┌────────

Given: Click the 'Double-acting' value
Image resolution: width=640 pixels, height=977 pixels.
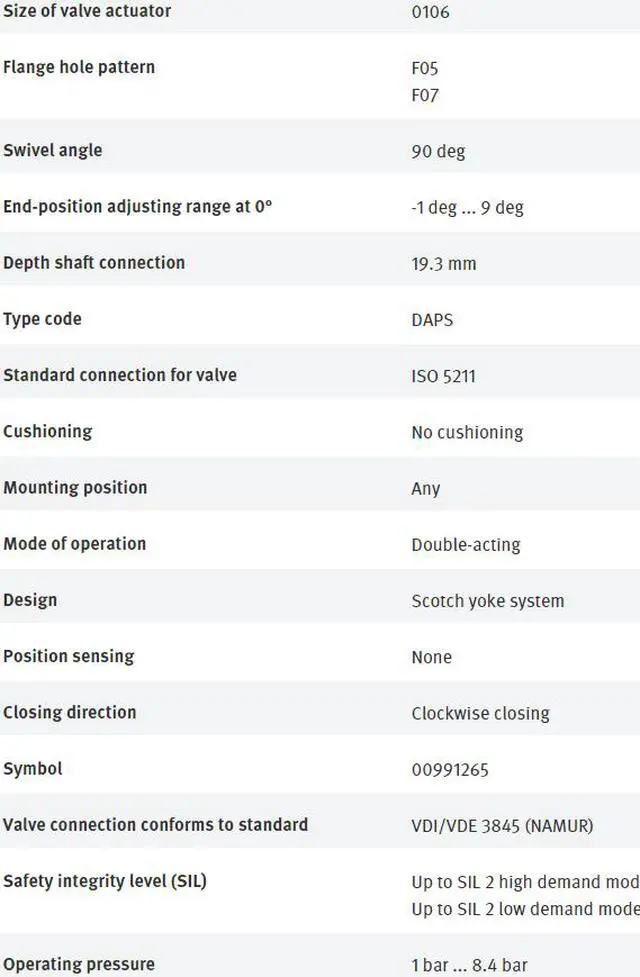Looking at the screenshot, I should [465, 545].
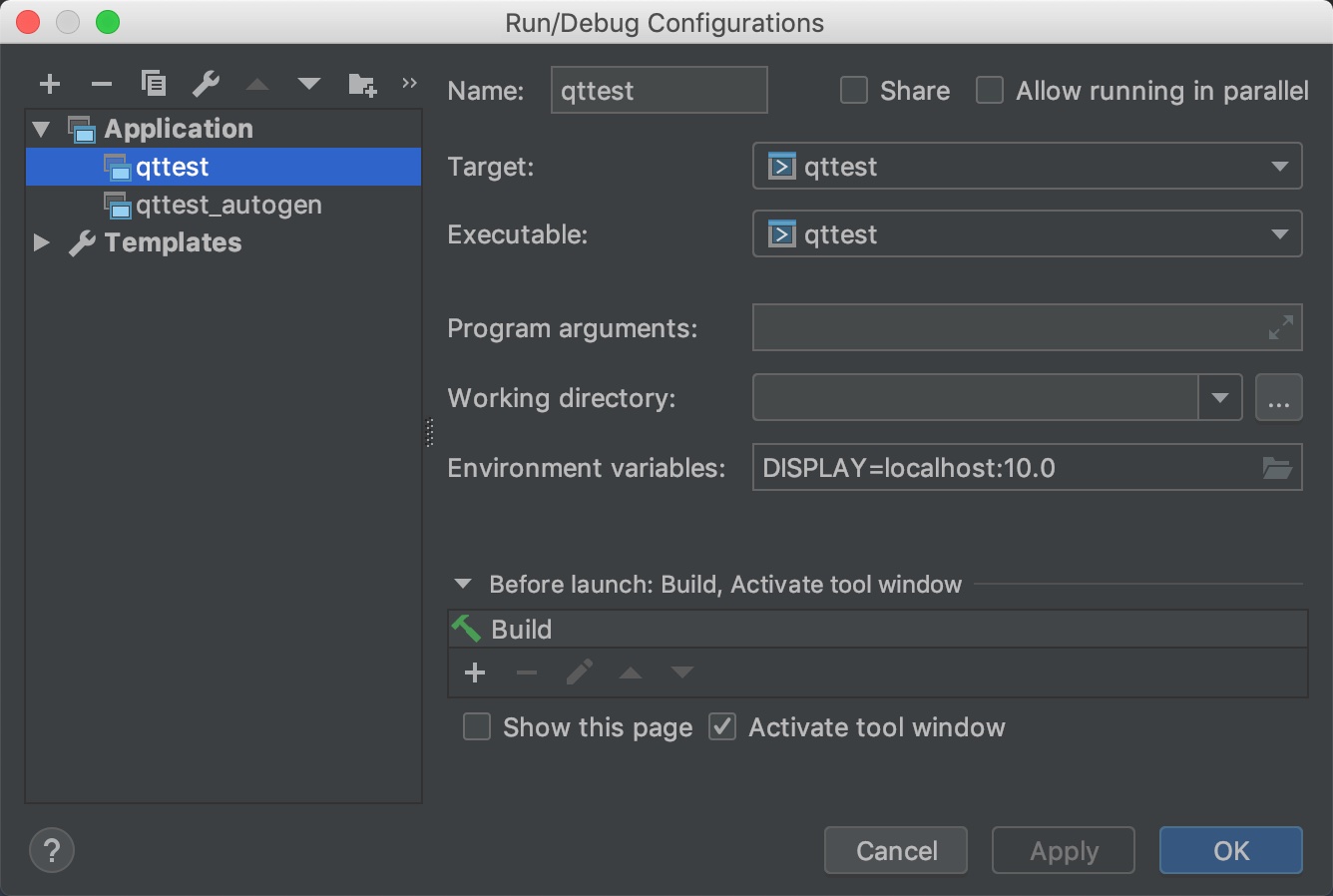The image size is (1333, 896).
Task: Select qttest_autogen configuration
Action: (228, 206)
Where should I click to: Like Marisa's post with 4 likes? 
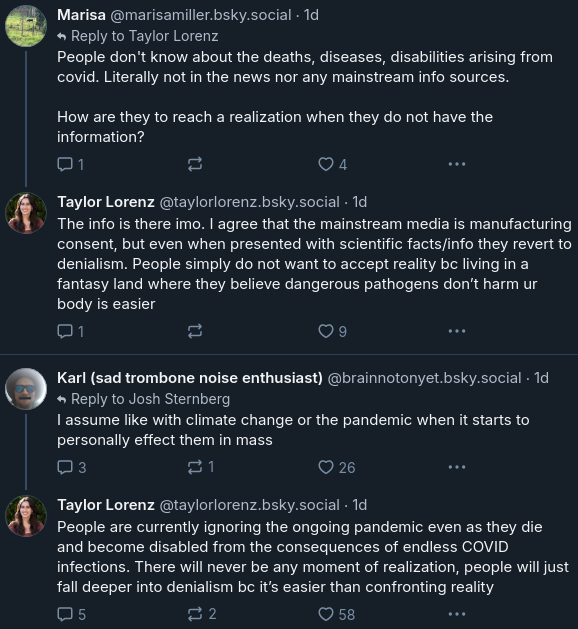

└────────

AIM OF THE TASK:
Leaving out the pictures, output each line above exactly as it is.

SOLUTION FOR THIS TASK:
Given: Click the 'Double-acting' value
Image resolution: width=640 pixels, height=977 pixels.
Looking at the screenshot, I should [465, 545].
The image size is (1333, 896).
Task: Select qttest_autogen configuration
Action: (228, 206)
Where should I click to: Like Marisa's post with 4 likes? 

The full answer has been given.